So you think you can teach? RateMyProfessors.com lets students anonymously review instructors

City College professor Syreeta Harada teaching a Women in Politics class in the Learning Resource Center Sept. 27. Bobby Castagna | Staff Photographer | bcastagna.express@gmail.comCity College professor Syreeta Harada teaching a Women in Politics class in the Learning Resource Center Sept. 27. Bobby Castagna | Staff Photographer | bcastagna.express@gmail.com

Marilyn Franco
Staff Writer
mfranco.sccexpress@gmail.com

 

When students have opinions about their professors, they’ve got a number of ways to share them. They can rave or complain to their friends, raise concerns with the professor or just keep it to themselves.

Or they can describe their experiences anonymously on RateMyProfessors.com.

With more than 19 million ratings and 1.7 million professors, Rate My Professors is a popular online database of anonymous, unverified student reviews of college professors from across the United States, Canada and the United Kingdom.

“I use this website to find the most beneficial professors that I will actually learn from,” says City College student Brenda Bernal. “However, I can see some people using it to fly through a class the easy way.”

After selecting a professor to rate on the website, students enter information about the class, give the professor an overall rating, and rate the level of difficulty on a scale of one to five.

There are also 20 possible tags that students can choose to best describe the professor. Some of the descriptors include “gives good feedback,” “tough grader” and “clear grading criteria.”

The tool is meant for students, but City College political science professor Paul Frank believes it can help make constructive changes.

“In the classroom, students don’t always give feedback, and they don’t always give you negative feedback,” says Frank. “I want people to tell me if there’s something I can improve on.”

Frank views the site as a valuable insight into students’ opinions of their instructors, and he’s not the only one. City College political science professor Syreeta Harada also sees value in it.

“I appreciate all feedback, both positive and negative, as both help me grow and develop into a better educator,” says Harada.

Though the site tries to make its ratings seem fair, some professors and City College students feel the numbers don’t always accurately represent the professors.

“It’s not always an accurate guide,” says City College student Mariah Castillo, who used the website during her freshman year and the beginning of her sophomore year. “It can be helpful when looking for a professor for a class, but everybody has different opinions and learning techniques.”

Another City College professor, Michael Challender of mathematics and statistics, says students use the site to go shopping for a professor. After seeing some variance in his ratings, Challender noticed one rating that he feels doesn’t accurately reflect him as a professor.

“Only take his class if you are really good at math,” wrote the anonymous student-rater. “He was vague and confusing, and I relied on my textbook and study group to learn.
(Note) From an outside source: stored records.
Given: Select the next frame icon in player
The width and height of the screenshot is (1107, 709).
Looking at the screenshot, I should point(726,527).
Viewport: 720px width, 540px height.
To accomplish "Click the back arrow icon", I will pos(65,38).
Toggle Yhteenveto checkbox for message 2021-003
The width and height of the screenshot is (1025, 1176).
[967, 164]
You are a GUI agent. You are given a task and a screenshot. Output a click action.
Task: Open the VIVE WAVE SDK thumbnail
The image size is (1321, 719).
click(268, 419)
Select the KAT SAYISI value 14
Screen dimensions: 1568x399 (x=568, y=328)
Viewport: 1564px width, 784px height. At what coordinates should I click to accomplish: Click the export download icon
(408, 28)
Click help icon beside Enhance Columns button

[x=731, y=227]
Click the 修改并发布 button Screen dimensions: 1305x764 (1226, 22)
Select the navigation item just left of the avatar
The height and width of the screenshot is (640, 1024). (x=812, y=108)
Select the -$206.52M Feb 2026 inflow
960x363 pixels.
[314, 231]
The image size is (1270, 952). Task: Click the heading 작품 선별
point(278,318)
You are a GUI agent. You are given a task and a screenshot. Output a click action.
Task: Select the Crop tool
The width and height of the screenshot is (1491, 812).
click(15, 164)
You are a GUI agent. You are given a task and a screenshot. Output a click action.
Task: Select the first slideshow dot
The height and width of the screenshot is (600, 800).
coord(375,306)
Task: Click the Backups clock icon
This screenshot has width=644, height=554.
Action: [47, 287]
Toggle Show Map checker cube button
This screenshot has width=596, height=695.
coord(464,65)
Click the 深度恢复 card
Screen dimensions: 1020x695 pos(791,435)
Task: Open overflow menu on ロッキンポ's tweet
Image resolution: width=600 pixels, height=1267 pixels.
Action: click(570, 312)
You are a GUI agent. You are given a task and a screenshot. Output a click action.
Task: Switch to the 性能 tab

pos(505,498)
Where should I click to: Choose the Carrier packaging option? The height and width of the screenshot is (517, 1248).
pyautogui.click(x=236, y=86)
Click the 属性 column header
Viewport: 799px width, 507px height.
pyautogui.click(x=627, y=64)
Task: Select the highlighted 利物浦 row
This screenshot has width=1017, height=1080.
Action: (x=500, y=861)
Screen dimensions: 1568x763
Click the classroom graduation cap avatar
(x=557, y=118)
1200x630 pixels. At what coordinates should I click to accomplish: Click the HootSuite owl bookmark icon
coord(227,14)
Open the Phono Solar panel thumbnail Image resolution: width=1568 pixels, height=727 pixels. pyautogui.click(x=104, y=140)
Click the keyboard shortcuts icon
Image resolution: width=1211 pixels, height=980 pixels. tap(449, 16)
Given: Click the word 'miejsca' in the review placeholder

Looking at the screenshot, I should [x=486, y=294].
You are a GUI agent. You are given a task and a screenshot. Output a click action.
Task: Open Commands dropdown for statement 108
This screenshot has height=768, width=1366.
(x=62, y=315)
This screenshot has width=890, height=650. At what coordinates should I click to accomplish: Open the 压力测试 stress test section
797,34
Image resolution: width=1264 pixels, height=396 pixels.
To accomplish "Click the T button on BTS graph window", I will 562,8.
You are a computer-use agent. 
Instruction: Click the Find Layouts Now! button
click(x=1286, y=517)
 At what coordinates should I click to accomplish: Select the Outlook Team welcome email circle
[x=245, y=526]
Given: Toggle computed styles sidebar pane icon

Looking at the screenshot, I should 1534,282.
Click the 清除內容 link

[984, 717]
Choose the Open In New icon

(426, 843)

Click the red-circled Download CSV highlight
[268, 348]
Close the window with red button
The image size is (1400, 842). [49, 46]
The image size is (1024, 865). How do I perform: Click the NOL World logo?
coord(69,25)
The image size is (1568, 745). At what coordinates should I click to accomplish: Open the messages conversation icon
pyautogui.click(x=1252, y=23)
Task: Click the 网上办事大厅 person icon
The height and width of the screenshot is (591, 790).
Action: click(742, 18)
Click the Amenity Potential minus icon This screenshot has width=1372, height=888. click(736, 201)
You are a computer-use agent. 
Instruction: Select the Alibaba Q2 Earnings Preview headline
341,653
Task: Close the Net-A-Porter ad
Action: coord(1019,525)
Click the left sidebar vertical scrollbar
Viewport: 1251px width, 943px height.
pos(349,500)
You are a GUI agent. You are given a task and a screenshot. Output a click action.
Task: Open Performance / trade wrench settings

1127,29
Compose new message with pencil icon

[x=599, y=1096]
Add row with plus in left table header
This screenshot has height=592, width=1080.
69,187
If math isn’t your strong suit find a different professor or a good tutor.”

After seeing comments given by other students, Challender notes that he goes beyond trying to help his students succeed in his classes, noting one student in particular he went the extra mile with.

“I went so far as to make her a study guide for one test that was, problem-for-problem, the same as the class test, then went over how to do the problems,” says Challender. “She still failed.”

There are many other factors students should consider when deciding on a professor, says Frank. Some students like the website because it offers them an inside look at the professor’s teaching style and acts as a glimpse of the class, but others are wary of the website’s biased comments.

Despite mixed reviews on the website, Harada sees the big-picture value in the site for college students.

“It is important for students to have a platform to voice their experiences with professors,” says Harada. “Any system can experience fraudulent to inaccurate information, but in my experience, I have not heard of or seen any concerns of fake reviews.”

Frank doesn’t want students to only take classes that seem the least difficult.

“They should take classes that are challenging, and base their decisions on that, rather than how easy it is,” says Frank.

However, Frank suggests that reviews cannot always be trusted and will occasionally lead students astray.

“Statistically, it’s hard,” says Frank. “It’s like saying which batch of apples taste best. Well, I only have five apples here, and they’re all good. And I have a hundred apples here, but there’s a couple that don’t taste good, and I grab the one that doesn’t taste good.”

Apart for some uninformed and biased comments, raters can still provide information that benefits both students and professors.

“He hasn’t updated his online stuff like articles/quizzes for a few years, though, so that was a little irritating,” an anonymous rater posted about Frank. “But it was still a great class.”

This coming semester, Frank says he will consider the comments on Rate My Professors and make some changes to his classes accordingly. For students who use the website, Frank suggests taking the reviews with a grain of salt.

“Rate My Professors is one factor, it certainly shouldn’t be the only factor,” says Frank. “I think students really need to look at a lot of different things besides just reading Rate My Professors.”